Film festival aims to raise awareness of refugees

A scene from "Last Men in Aleppo"
By Ko Dong-hwan
The fourth annual non-competitive film festival founded to raise awareness of refugees in Korea was held on June 17.
The small-scale festival at Seoul Cinema in Jung-gu featured three back-to-back films each followed by guest speakers in group-visit (GV) sessions.
With its thematic catchphrase “Meet and Greet,” this year's festival first screened “Last Men in Aleppo,” a 2017 documentary about the Syrian civil war.
Directed by Firas Fayyad, the movie follows three founders of White Helmet ― an organization of ordinary citizens who rush to sites of military strikes and attacks in the hope of saving lives. The voluntary rescuers, torn between horrific scenes of reality and their own commitment, ask themselves whether to flee their country or stay and fight for it.
The movie won the World Documentary Grand Jury Prize at the 2017 Sundance Film Festival and was nominated for Best Documentary Feature at the 90th Academy Awards in March this year.
Guest speakers were Abdul Wahab from Help Syria, a Korean civic aid group dedicated to war-torn Syria, and lawyer Lee Il from Advocate for Public Interest Law (APIL) who has remained close to about 1,200 Syrian refugees in Korea.
The refugee film festival began in 2015 when a network of Korean activists trying to raise awareness of refugees in Korea decided that usual methods like flash mobs and distributing leaflets at street booths were no longer effective.
After basing their campaign around World Refugee Day on June 20 since 2011, they turned to hosting a film festival. This year, 12 civic groups sponsored the festival. The groups include whistleblowers on migrant and immigrant issues, public law firms, human rights foundations and a community for migrant women.
The festival also featured a Korean film “The Breath,” a documentary, released for the first time at the festival, about Jumma people from Bangladesh who live in Gimpo, Gyeonggi, as refugees. Some of the refugees appeared as guest speakers.

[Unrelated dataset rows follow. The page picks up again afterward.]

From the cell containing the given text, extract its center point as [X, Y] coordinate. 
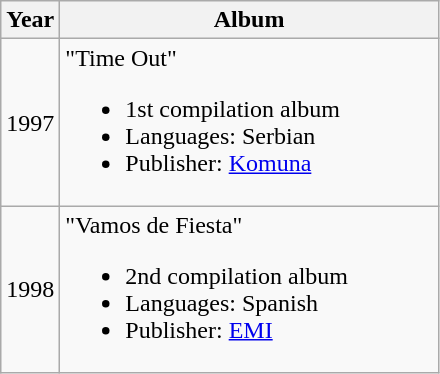
Album [250, 20]
Year [30, 20]
"Time Out"1st compilation albumLanguages: SerbianPublisher: Komuna [250, 122]
1998 [30, 290]
1997 [30, 122]
"Vamos de Fiesta"2nd compilation albumLanguages: SpanishPublisher: EMI [250, 290]
Return (x, y) of the center of cell containing provided text 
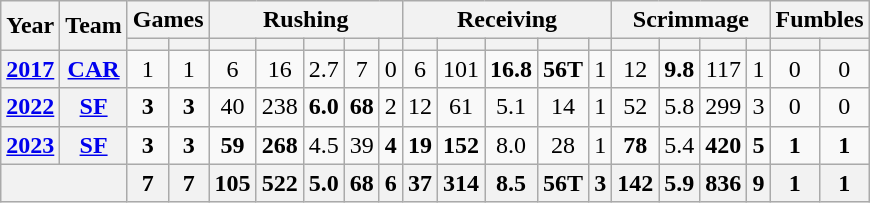
28 (564, 145)
268 (280, 145)
40 (232, 107)
Games (168, 20)
4 (390, 145)
16.8 (510, 69)
2 (390, 107)
16 (280, 69)
Team (94, 26)
52 (636, 107)
836 (724, 183)
37 (420, 183)
117 (724, 69)
2022 (30, 107)
9.8 (680, 69)
5.0 (324, 183)
2023 (30, 145)
299 (724, 107)
61 (460, 107)
6.0 (324, 107)
Fumbles (820, 20)
5 (758, 145)
142 (636, 183)
152 (460, 145)
5.8 (680, 107)
5.1 (510, 107)
59 (232, 145)
Rushing (306, 20)
105 (232, 183)
2.7 (324, 69)
238 (280, 107)
2017 (30, 69)
314 (460, 183)
39 (362, 145)
Year (30, 26)
Receiving (506, 20)
5.9 (680, 183)
5.4 (680, 145)
19 (420, 145)
101 (460, 69)
78 (636, 145)
9 (758, 183)
4.5 (324, 145)
Scrimmage (691, 20)
8.0 (510, 145)
14 (564, 107)
CAR (94, 69)
522 (280, 183)
420 (724, 145)
8.5 (510, 183)
Identify which cell holds the provided text, then report its (X, Y) central coordinate. 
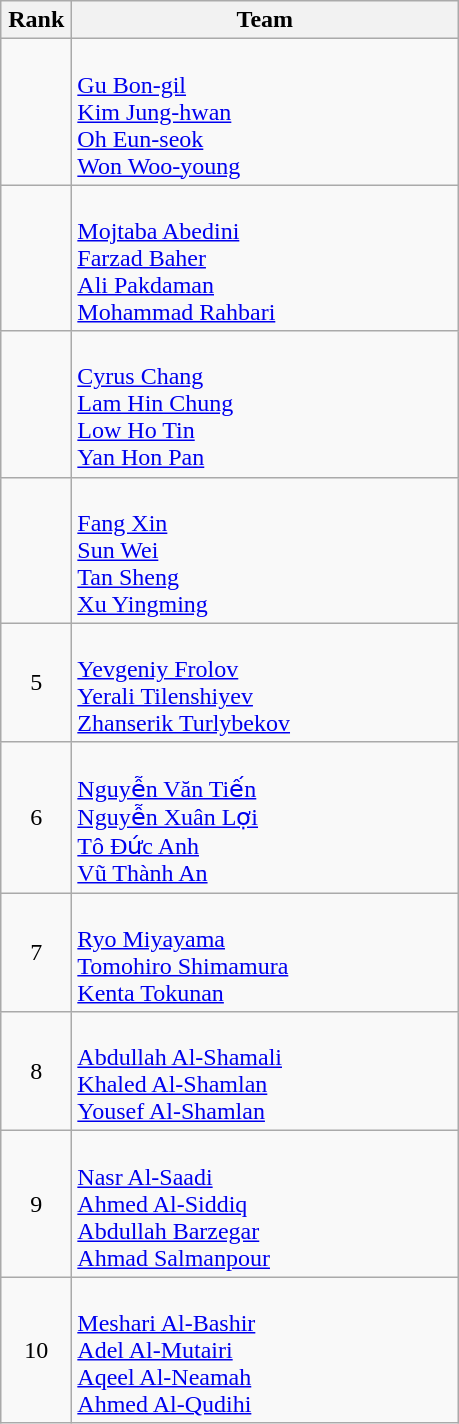
Mojtaba AbediniFarzad BaherAli PakdamanMohammad Rahbari (265, 258)
Fang XinSun WeiTan ShengXu Yingming (265, 550)
Gu Bon-gilKim Jung-hwanOh Eun-seokWon Woo-young (265, 112)
Cyrus ChangLam Hin ChungLow Ho TinYan Hon Pan (265, 404)
Abdullah Al-ShamaliKhaled Al-ShamlanYousef Al-Shamlan (265, 1072)
7 (36, 952)
Meshari Al-BashirAdel Al-MutairiAqeel Al-NeamahAhmed Al-Qudihi (265, 1350)
Team (265, 20)
10 (36, 1350)
Rank (36, 20)
Ryo MiyayamaTomohiro ShimamuraKenta Tokunan (265, 952)
Yevgeniy FrolovYerali TilenshiyevZhanserik Turlybekov (265, 682)
9 (36, 1204)
Nasr Al-SaadiAhmed Al-SiddiqAbdullah BarzegarAhmad Salmanpour (265, 1204)
Nguyễn Văn TiếnNguyễn Xuân LợiTô Đức AnhVũ Thành An (265, 818)
5 (36, 682)
8 (36, 1072)
6 (36, 818)
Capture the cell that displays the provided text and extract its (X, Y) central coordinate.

The last film “Nice People” from 2015 is about 3,000 Somali refugees in a small town in Sweden who play bandy ― a winter sport similar to ice hockey ― with the aim of competing in an international championship. Ultimately, their efforts help overcome local Swedish prejudice against them. Representatives of Korean activist groups fighting for migrant women attended as guests.
Hosted by APIL and the refugee supporter network, the festival aims to publicize the fact that there are refugees in Korea and that Koreans must get along with them.
Although South Korea became the first country in East Asia to enact its own refugee law in 2012, the country has accepted only 2 percent of applicants for refugee status.